* _Information given_:
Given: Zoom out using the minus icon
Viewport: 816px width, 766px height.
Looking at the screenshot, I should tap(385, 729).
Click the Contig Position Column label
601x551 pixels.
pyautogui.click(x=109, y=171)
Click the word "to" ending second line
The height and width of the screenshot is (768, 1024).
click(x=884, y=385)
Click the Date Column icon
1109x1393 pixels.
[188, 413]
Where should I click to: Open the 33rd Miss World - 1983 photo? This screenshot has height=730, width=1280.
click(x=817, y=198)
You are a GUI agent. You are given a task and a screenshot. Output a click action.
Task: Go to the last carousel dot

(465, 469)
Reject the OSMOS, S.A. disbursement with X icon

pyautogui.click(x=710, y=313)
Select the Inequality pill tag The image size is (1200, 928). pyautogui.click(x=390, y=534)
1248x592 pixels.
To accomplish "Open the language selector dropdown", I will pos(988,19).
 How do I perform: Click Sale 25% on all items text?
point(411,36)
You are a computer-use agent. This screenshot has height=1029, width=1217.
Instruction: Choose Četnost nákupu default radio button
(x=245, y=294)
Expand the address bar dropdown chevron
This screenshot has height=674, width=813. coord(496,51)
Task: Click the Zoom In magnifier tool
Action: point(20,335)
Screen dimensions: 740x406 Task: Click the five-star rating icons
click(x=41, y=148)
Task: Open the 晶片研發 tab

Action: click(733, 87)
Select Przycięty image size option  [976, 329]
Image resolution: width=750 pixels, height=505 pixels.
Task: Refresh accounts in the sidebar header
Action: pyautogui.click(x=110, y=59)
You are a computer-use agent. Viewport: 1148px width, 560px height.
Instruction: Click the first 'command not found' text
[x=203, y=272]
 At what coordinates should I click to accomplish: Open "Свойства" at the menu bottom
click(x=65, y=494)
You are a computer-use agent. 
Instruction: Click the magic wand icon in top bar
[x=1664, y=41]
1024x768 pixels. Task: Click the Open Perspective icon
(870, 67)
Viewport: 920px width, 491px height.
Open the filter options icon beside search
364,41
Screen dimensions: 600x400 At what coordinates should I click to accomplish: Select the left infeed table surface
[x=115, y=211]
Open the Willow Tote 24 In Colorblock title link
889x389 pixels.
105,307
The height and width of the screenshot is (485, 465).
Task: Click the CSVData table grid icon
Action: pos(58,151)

* _Task to carry out_: Exactly as written, repeat the lines from the start of the listing through the line containing "1248x592 pixels.", both included.

* _Solution for this exercise_:
Given: Zoom out using the minus icon
Viewport: 816px width, 766px height.
Looking at the screenshot, I should tap(385, 729).
Click the Contig Position Column label
601x551 pixels.
pyautogui.click(x=109, y=171)
Click the word "to" ending second line
The height and width of the screenshot is (768, 1024).
click(x=884, y=385)
Click the Date Column icon
1109x1393 pixels.
[188, 413]
Where should I click to: Open the 33rd Miss World - 1983 photo? This screenshot has height=730, width=1280.
click(x=817, y=198)
You are a GUI agent. You are given a task and a screenshot. Output a click action.
Task: Go to the last carousel dot

(465, 469)
Reject the OSMOS, S.A. disbursement with X icon

pyautogui.click(x=710, y=313)
Select the Inequality pill tag The image size is (1200, 928). pyautogui.click(x=390, y=534)
1248x592 pixels.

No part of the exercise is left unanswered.